Congressman Sergio Osmeña, Jr., in a privilege speech delivered before the House, made the serious imputations of bribery against the President.
A special committee, composed of Congressman Salapida K. Pendatun and fourteen other congressmen, was created by virtue of House Resolution No. 59, to investigate the truth of the charges against the President.
Osmeña failed to produce evidence in support of his remarks about the President. He was, by Resolution No. 175, suspended from office for a period of fifteen months for serious disorderly behaviour.
Osmeña submitted to the SC a verified petition for “declaratory relief, certiorari and prohibition with preliminary injunction” against the members of the special committee.
He asked for annulment of Resolution No. 59 on the ground of infringement of his parliamentary immunity.
Several respondents challenged the jurisdiction of this Court to entertain the petition, and defended the power of Congress to discipline its members with suspension.
- What is parliamentary immunity?
- Whether or not the delivery of speeches attacking the Chief Executive constitutes disorderly conduct.
Section 15, Article VI of our Constitution provides that “for any speech or debate” in Congress, the Senators or Members of the House of Representative “shall not be questioned in any other place.”
Our Constitution enshrines parliamentary immunity which is a fundamental privilege cherished in every legislative assembly of the democratic world. As old as the English Parliament, its purpose “is to enable and encourage a representative of the public to discharge his public trust with firmness and success” for “it is indispensably necessary that he should enjoy the fullest liberty of speech, and that he should be protected from the resentment of every one, however powerful, to whom exercise of that liberty may occasion offense.”
Such immunity has come to this country from the practices of Parliamentary as construed and applied by the Congress of the United States. Its extent and application remain no longer in doubt in so far as related to the question before us.
It guarantees the legislator complete freedom of expression without fear of being made responsible in criminal or civil actions before the courts or any other forum outside of the Congressional Hall. But it does not protect him from responsibility before the legislative body itself whenever his words and conduct are considered by the latter disorderly or unbecoming a member thereof.

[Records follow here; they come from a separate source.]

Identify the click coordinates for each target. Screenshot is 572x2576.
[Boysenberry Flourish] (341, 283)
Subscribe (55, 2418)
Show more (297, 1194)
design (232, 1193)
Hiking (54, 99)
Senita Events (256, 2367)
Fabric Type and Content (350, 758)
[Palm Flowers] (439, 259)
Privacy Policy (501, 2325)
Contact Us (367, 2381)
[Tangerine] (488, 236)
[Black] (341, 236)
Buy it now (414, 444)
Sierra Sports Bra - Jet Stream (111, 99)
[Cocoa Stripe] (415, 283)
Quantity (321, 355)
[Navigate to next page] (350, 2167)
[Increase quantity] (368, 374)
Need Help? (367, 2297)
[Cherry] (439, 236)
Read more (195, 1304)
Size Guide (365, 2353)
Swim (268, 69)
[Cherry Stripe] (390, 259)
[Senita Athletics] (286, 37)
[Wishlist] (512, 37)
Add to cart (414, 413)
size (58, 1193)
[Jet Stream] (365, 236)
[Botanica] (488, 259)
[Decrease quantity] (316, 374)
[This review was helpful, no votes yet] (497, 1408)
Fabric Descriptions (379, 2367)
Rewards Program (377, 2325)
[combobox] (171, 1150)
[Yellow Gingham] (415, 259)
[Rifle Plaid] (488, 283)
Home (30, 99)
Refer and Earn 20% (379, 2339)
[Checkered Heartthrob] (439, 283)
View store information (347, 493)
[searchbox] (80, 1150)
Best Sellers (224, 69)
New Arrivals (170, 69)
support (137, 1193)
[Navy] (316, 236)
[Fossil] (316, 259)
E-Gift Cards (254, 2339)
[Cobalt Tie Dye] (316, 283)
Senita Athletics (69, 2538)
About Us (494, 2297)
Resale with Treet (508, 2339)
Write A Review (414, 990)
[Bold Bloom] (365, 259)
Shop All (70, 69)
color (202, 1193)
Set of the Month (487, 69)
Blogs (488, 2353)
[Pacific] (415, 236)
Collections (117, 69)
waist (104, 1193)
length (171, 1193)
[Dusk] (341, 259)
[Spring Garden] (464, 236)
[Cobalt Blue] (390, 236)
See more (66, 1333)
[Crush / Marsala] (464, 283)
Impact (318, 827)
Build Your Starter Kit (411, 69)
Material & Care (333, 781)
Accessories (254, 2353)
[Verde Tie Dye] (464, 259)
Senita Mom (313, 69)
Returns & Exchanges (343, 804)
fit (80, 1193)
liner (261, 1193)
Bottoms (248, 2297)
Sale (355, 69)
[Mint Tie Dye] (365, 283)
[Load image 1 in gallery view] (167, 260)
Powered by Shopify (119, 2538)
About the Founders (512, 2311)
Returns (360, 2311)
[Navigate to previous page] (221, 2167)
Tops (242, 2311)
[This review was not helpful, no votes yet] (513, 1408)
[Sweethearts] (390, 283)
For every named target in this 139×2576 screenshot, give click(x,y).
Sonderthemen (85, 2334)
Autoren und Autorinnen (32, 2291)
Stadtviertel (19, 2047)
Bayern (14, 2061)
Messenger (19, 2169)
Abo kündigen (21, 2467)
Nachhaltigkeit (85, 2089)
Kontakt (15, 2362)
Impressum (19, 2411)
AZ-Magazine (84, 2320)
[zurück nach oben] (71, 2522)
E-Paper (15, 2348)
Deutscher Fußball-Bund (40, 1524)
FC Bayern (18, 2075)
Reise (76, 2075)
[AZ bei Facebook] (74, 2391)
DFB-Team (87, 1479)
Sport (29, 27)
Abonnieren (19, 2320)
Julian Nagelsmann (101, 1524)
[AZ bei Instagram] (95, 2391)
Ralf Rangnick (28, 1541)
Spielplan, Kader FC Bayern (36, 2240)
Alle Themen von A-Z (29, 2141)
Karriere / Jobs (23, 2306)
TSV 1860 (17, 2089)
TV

On the question whether delivery of speeches attacking the Chief Executive constitutes disorderly conduct for which Osmeña may be disciplined, many arguments pro and con have been advanced.
We believe, however, that the House is the judge of what constitutes disorderly behaviour, not only because the Constitution has conferred jurisdiction upon it, but also because the matter depends mainly on factual circumstances of which the House knows best but which can not be depicted in black and white for presentation to, and adjudication by the Courts.
For one thing, if this Court assumed the power to determine whether Osmeña conduct constituted disorderly behaviour, it would thereby have assumed appellate jurisdiction, which the Constitution never intended to confer upon a coordinate branch of the Government.
The theory of separation of powers fastidiously observed by this Court, demands in such situation a prudent refusal to interfere.
Each department, it has been said, had exclusive cognizance of matters within its jurisdiction and is supreme within its own sphere. (Angara vs. Electoral Commission, 63 Phil., 139.)
SEC. 200. Judicial Interference with Legislature. — The principle is well established that the courts will not assume a jurisdiction in any case amount to an interference by the judicial department with the legislature since each department is equally independent within the power conferred upon it by the Constitution. . . . .
The general rule has been applied in other cases to cause the courts to refuse to intervene in what are exclusively legislative functions. Thus, where the stated Senate is given the power to example a member, the court will not review its action or revise even a most arbitrary or unfair decision. (11 Am. Jur., Const. Law, sec. p. 902.)